Text shown:
This page documents section 35 to 44 of the RV-10 fuselage plans.

Date

Hours

Sect.

Notes and Photos

3/31 to 5/8/09

42

Sec 35

Access Covers
This section includes installing the rear passenger floor pans, riveting the rear passenger seats, tunnel covers and side covers. On the advise of another builder, I final drilled the floor pans and then installed only once. They are a very tight fit and would be nearly impossible to get out. The floor itself was blind riveted and the sides, although very difficult were buck riveted.

The one area that seemed to give me the most problem was the rear passenger side covers. This installation calls for the mounting of plate nuts to the longeron and they were a bear to drill, counter sink and rivet. I recommend using corner plate nuts at each far end rather than the standard.

Interior Paint
I used a single stage, two-part acrylic urethane from TCP Global. They sell an auto restoration paint in a kit that include a gallon of paint, hardening agent and reducer. They flattened the color for me to a satin finished. The color I used is called Mesa Gray. My experience spraying the two part primer was enough training to spray the paint. The only difference is that the paint is much thinner and every spec of dirt shows through once the paint spreads and hardens. Be sure to sand off any bumps in the primer and use a tack cloth to remove dog hair and dust before spraying. It took about 15 hours to paint the interior.

Painting

More Painting

4/12/09

7

Sec 36

Brake System
I did the tunnel brake lines back in section 28 and I was glad I did. Continuing the line from the tunnel to the gear assembly in this section was pretty easy.

4/12 to 5/1/09

22

Sec 37

Fuel System
By the time I got to the last fuel line, I was an expert bender. But unfortunately I am done. I had to order about 6 extra feet of fuel line from Vans after making a few "practice" bends. It looks like one big Silly Straw when you are done.

I got some bad information from the news groups on the torque values for the fittings. Once I figured that out and used AC 43.13 as a source, things went better. I passed on the $266 crow feet from Snap-On at the Sun-N-Fun airshow and instead bought a set from Harbor Freight for $10. It took about 2 hours to access each fitting in the tunnel and torque to spec.

I used the Andair fuel selector and manufactured my own holding plate. I did not want the handle sticking completely above the center console. I did the boring and the initial counter bore on my milling machine. Then I made the angle cut on the lathe using a 4 jaw chuck to hold the piece. Final milling cuts tapered the plate to fit the center console.

 

Looking Forward

Looking Aft
>

5/8 to 5/17/09

20

38

Pedals and Brake Cylinders
Temperatures are back over 100 F now. Grrrr.

Vans provides a pre-drilled center bearing block for the two rudder pedal frames. They have you cut it in half so you can put it over the frames. This makes the pre-drilled holes oval by the kerf of your saw blade which is 0.040 in my case. To fix this I mounted the bearing blocks to my milling table and rebored the holes back to 1.005".

Collected data:
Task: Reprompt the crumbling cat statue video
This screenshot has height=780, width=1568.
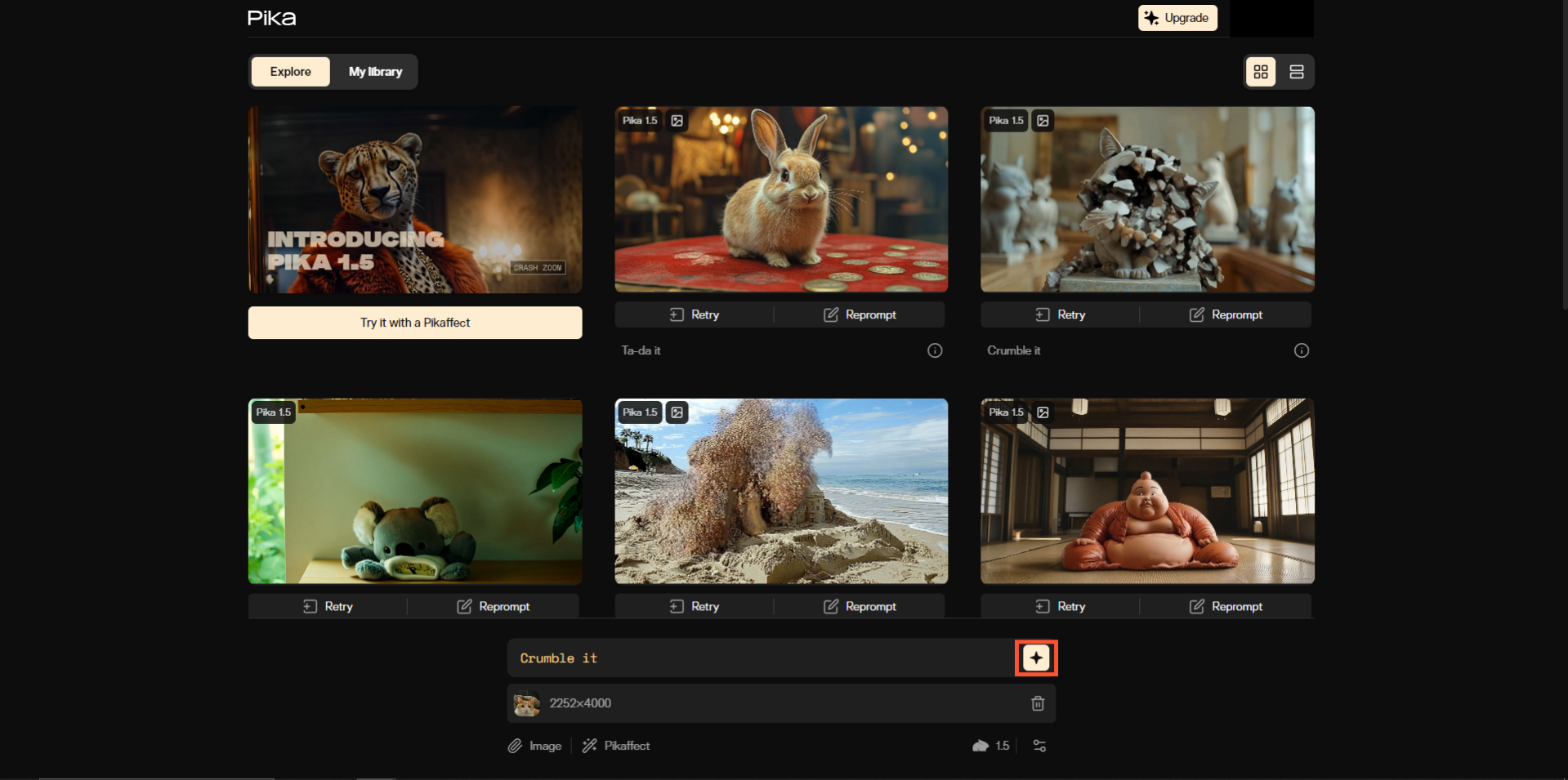Action: [x=1225, y=314]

Written problem: Please carry on the RV-10 fuselage build log, starting right after its last sentence.

Expected output:
The plastic tubes will need to be heated to make them pliable for putting on the end fittings. If you do this in your kitchen, like I did, you will get out to the airplane with your completed hoses and realize that they need to pass through snap bushings between the pilot and co-pilot side. Off come the fittings and out comes the camping stove to boil water in the shop.

I temporarily mounted the VS and rudder to see where the pedals will be in neutral position. They are very near vertical, 85 degrees. I would like them to angle a little more toward me at the bottom and am considering installing a turnbuckle so I can adjust the rudder cable lengths.

5/20 to 5/24/09

22hrs

Sec 39

Controls
I clamped the stick and stick mount to the milling table to set a good perpendicular reference before drilling. This determines the clocking of the stick to the mount. Any flat surface will do - like a machined table saw top.

The sticks also had to be drilled to allow wires from the top to the bottom. The set up I used is shown below. Because I was drilling into the steel from an angle, I used a milling bit to start and side milled in a little and then plunged. I final drilled 0.375"

The mount was then drilled .375" at the back for the wires to exit.

Drilling stick

Checking that sticks are parallel

Drilling stick for wires

Drilling Mount for Wires

5/30 to 6/4/09

14

Sec 40

Flap
The hardest part of this section was bolting the flap horns to the torque tube in that narrow space between the side skin and inside rib. I installed a flap positioning system as well. It is all mounted but the actuator stays disconnected until the flaps are rigged when the wings are installed. The control box is mounted to the left rib. I brought the wires back and across the rear spar. The empty holes for the rear seat fifth point harness were used to hold a snap bushing bracket for the wires.

6/7 to 6/19/09

38

Sec 41

Instrument Panel
See section 31 of the construction log for a description of the left and right rib modification and positioning of the sub-panel radio stack hole.

I split my main panel into three subpanels. The left is for the two EFIS. The middle is a 7.25 inch wide plate for going around the radios. And the right most is for my backup flight instruments.

I made a lower center console which will house my switch panel, 12VDC ports, headset jacks and possibly the EIS. The EIS seems to fit there, I just have to decide if that is a good spot or not. I mounted my breaker panel to the left side of the lower console.

The fire wall cowl hinges are fabricated in this section. I used a 0.060 plate in place of the bottom most hinges. The middle and bottom were riveted in place.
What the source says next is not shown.